I’m a big fan of Whisper and whisper.cpp but doing reliable wake word detection with any kind of reasonable latency on a Raspberry Pi is likely to be a poor fit and very bad experience.

The Whisper model operates on 30 sec speech chunks. Input audio has to be padded to that length. So you’re constantly going to be recording audio, padding, looking for wake word, and then activating full recording upon detection. All on padded 30 sec chunks looking back…

Then there is model size and availability. Whisper base or maybe even tiny could potentially give decent results for wake word detection but I’m skeptical. Wake words can be surprisingly tricky.

That’s just for wake word assuming you’re going to stream audio after, as reliably doing ASR and NLP to figure out speaker intent is far too challenging and time consuming to be done on Raspberry Pi class hardware in anything approaching response times that would be considered acceptable. Whisper does pretty well with relatively high noise/low quality speech and far-field microphones are amazing but I doubt that's enough to provide anything approaching Echo/Alexa quality in the real world.

This is a carefully scripted demo[0] showing it takes a whopping 15 seconds to wake, ASR the speech, and return the result. The average person could easily take their phone out of their pocket, unlock it, look for the weather app, and read the weather in less time.

This demo[1] claims "real time" but looking at the example videos it clearly isn't and the accuracy leaves a lot to be desired. This is with three threads on a Raspberry Pi 4.

I just tried asking Echo what the weather is like and it was so fast I had trouble timing it - somewhere around one second.

[0] - https://youtube.com/watch?v=Aor6CFkcWzU&si=EnSIkaIECMiOmarE

[1] - https://github.com/ggerganov/whisper.cpp/discussions/166

ggerganov · on March 7, 2023

Recently I made some progress on efficiently detecting short voice commands (wake words) on RPi4 [0]. Checkout the "command" example in whisper.cpp and it's "Guided mode" operation. There are additional improvements on the way too.

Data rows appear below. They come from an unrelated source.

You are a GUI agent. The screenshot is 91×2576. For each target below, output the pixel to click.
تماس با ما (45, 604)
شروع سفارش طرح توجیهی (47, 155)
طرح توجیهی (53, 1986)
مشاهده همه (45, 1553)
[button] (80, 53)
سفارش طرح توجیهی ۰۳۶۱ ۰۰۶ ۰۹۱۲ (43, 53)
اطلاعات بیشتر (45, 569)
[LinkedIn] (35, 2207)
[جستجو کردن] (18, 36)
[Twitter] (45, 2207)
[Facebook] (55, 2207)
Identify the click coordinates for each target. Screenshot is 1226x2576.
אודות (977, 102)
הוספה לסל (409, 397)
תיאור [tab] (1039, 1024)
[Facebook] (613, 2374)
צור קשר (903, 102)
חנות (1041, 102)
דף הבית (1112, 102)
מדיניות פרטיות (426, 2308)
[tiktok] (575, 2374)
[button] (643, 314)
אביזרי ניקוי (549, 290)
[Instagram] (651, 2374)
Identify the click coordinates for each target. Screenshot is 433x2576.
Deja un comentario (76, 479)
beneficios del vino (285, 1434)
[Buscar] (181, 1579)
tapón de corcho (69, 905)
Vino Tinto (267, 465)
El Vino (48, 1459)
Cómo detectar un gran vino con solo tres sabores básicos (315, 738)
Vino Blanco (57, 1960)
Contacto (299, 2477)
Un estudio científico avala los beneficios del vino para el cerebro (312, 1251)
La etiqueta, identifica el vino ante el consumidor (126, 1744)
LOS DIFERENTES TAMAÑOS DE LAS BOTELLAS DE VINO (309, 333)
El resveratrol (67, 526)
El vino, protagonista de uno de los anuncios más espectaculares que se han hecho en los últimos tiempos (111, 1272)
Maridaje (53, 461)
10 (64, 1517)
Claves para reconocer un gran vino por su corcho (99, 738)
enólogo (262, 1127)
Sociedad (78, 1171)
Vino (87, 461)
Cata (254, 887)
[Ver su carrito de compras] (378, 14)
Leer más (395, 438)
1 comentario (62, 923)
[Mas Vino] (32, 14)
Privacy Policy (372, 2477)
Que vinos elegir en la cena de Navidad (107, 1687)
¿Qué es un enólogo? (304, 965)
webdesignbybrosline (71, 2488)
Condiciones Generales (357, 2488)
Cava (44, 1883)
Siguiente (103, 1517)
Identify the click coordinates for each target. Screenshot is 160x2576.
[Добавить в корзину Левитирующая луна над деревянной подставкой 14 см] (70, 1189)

[0] https://twitter.com/ggerganov/status/1602759833312456704

kkielhofner · on March 7, 2023

As I said I really appreciate and respect all of the work you’re doing on whisper.cpp but when it comes to things like wake words and commands I have to think Whisper is just fundamentally the wrong tool for the job. Tiny is a 39m parameter model with fairly poor accuracy and high latency (without GPU) that just about maxes out a Raspberry Pi - all for a few a few very carefully pronounced words under ideal conditions (in this case).

That said, there isn’t much in the open source space (that I’ve found) that’s even remotely competitive with Alexa/Echo so I’m all for any efforts and attention in this area. Perfect is the enemy of good but this thread started off with people wondering if Whisper or anything based on it was close to Alexa/Echo for wake word activated assistant tasks. I think it’s very safe to say it isn’t.

Again, I really appreciate your work on making Whisper more accessible to the masses for local ASR - please don’t take this as criticism for your efforts. If anything I’ve been involved in open source projects and it’s frustrating when people try to jam a square peg in a round hole, only to come back and complain your labor of love didn’t work for them.

physicles · on March 7, 2023

True, but note that they're using the tiny model. In my experimentation, you need at least the small model to get transcription I'd call "good", which is still a bit slower than you'd like on a moderately fast laptop from 2019.

That said, whisper is incredible and the era of very good local speech-to-text on moderate hardware is basically here, or will be in the next year.